EXERCISE DIRECTIONS:
Begin at the line containing "Image resolution: width=1199" and stop after the line containing "The image size". Rewrite those lines with "Find the location of" swapped for "Locate", keeping everything else unchanged and omitting the pictures.

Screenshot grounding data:

=== Section Start ===

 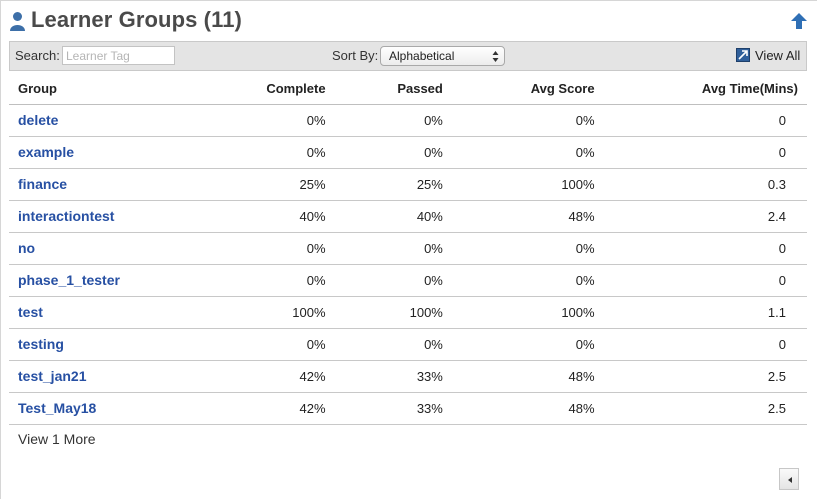 I want to click on toolbar: Search: Sort By: Alphabetical View All, so click(x=408, y=56).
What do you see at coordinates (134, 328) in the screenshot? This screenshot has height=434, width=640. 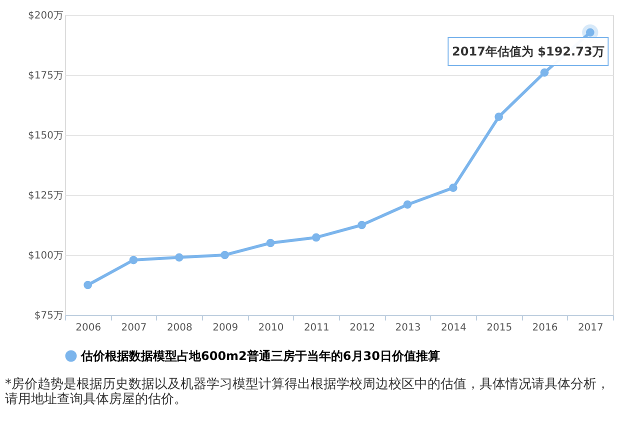 I see `x-tick-label: 2007` at bounding box center [134, 328].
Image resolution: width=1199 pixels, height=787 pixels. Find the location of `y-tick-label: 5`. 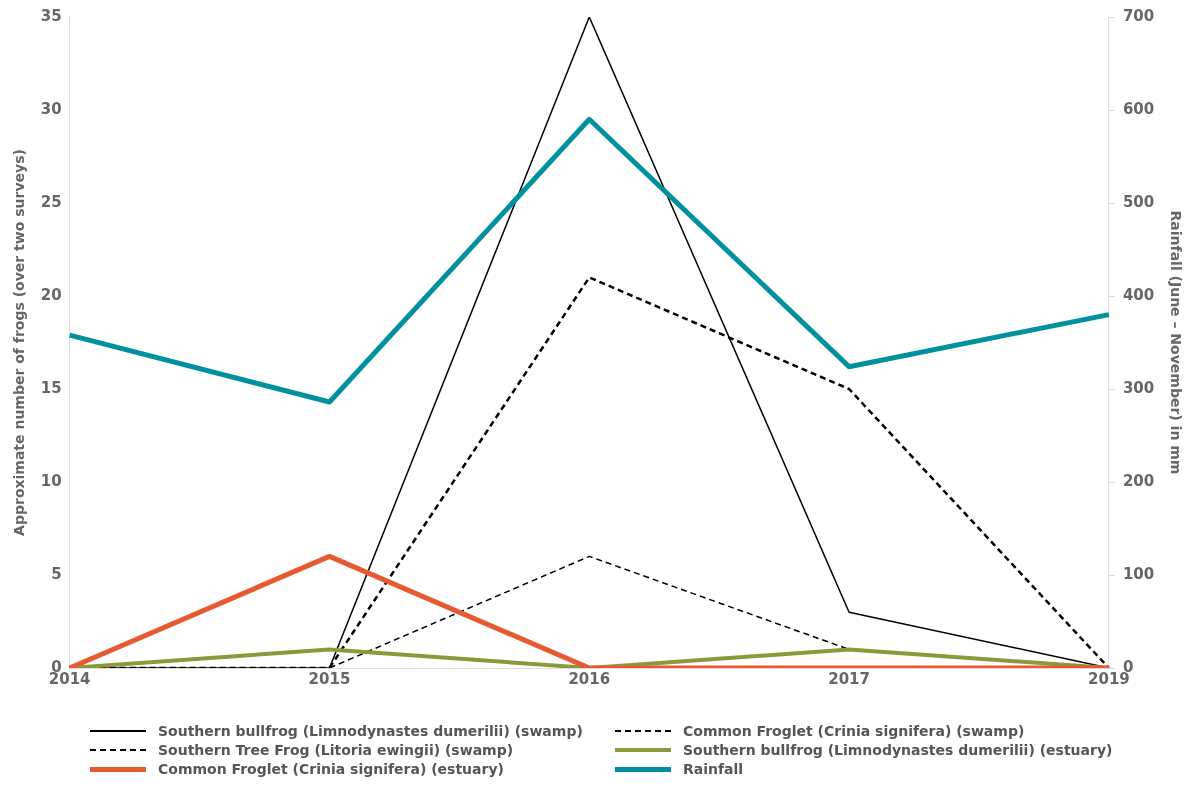

y-tick-label: 5 is located at coordinates (56, 574).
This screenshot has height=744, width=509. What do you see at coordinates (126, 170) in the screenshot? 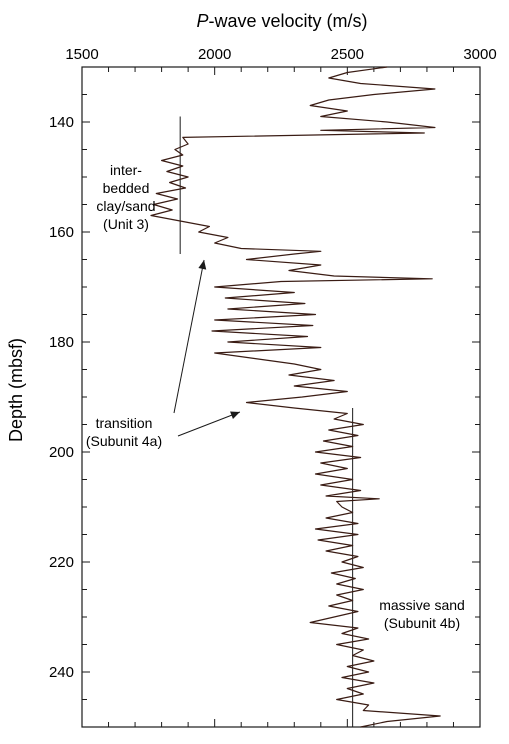
I see `annotation-text-unit3: inter-` at bounding box center [126, 170].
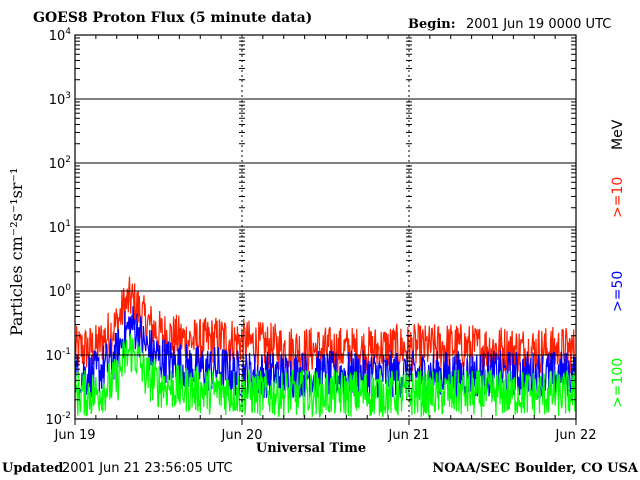 The image size is (640, 480). Describe the element at coordinates (58, 356) in the screenshot. I see `y-tick-label: 10⁻¹` at that location.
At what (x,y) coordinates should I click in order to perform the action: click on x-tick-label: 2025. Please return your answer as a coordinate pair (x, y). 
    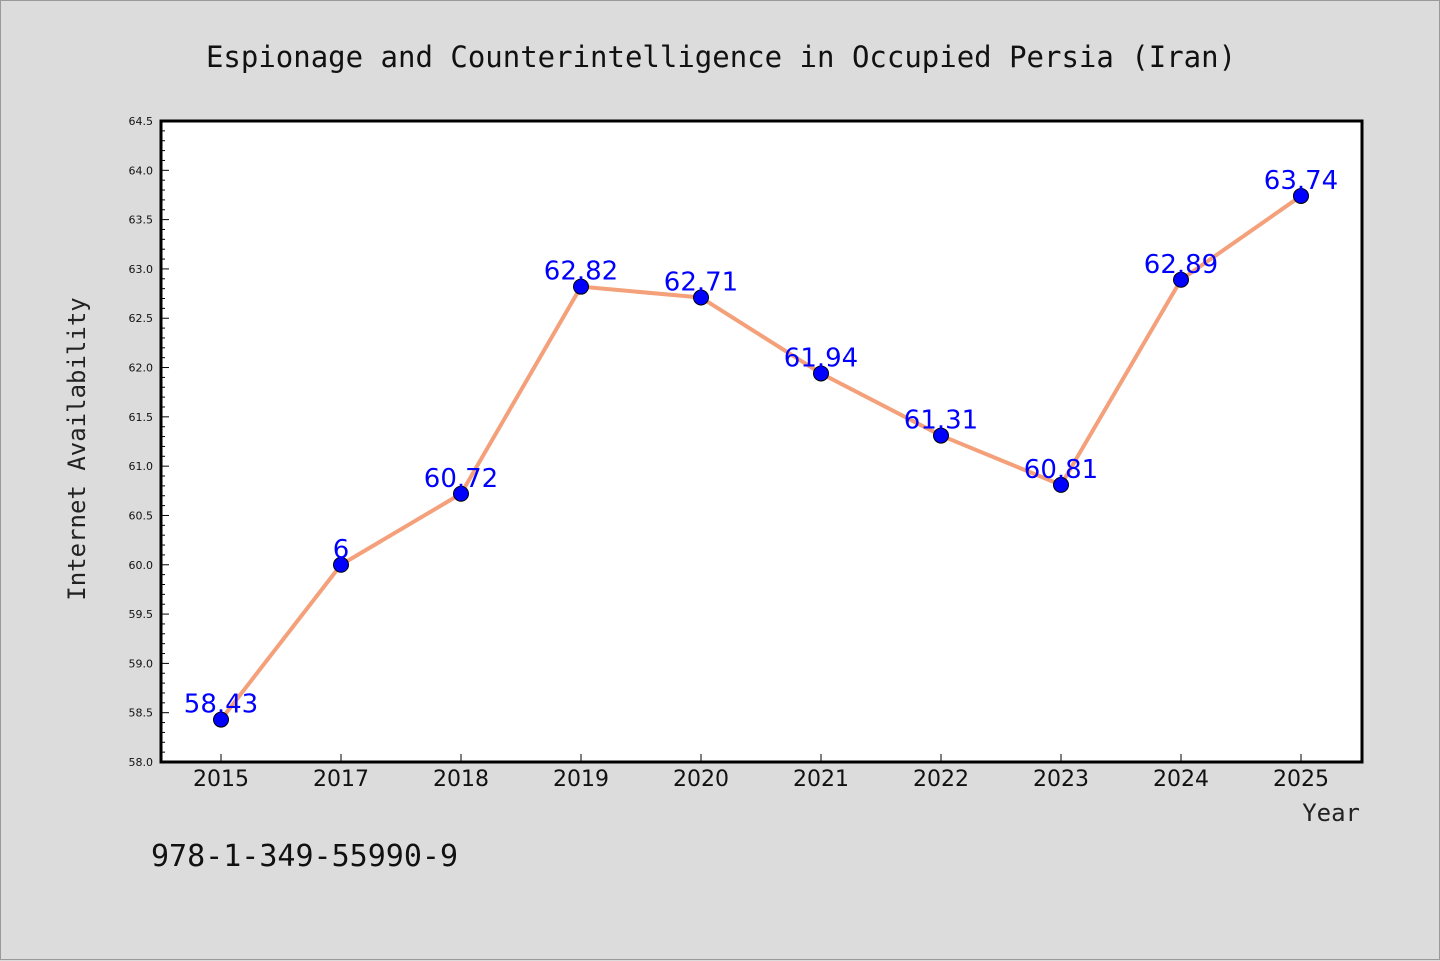
    Looking at the image, I should click on (1301, 780).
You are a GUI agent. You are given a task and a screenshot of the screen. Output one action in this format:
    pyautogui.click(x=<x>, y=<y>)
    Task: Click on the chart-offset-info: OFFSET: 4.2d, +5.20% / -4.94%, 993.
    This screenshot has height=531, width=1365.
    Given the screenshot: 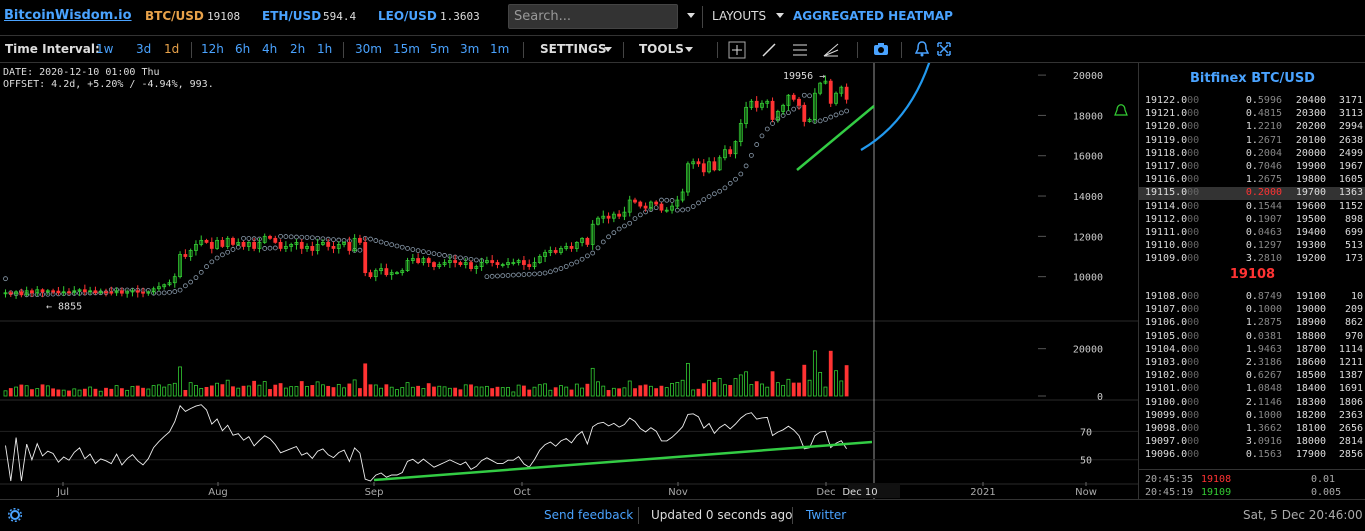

=== Section End ===

SOLVED EXERCISE:
Image resolution: width=1199 pixels, height=787 pixels. Locate `y-tick-label: 5`. 

y-tick-label: 5 is located at coordinates (56, 574).
This screenshot has height=744, width=509. What do you see at coordinates (126, 170) in the screenshot? 
I see `annotation-text-unit3: inter-` at bounding box center [126, 170].
 The image size is (640, 480). Describe the element at coordinates (58, 356) in the screenshot. I see `y-tick-label: 10⁻¹` at that location.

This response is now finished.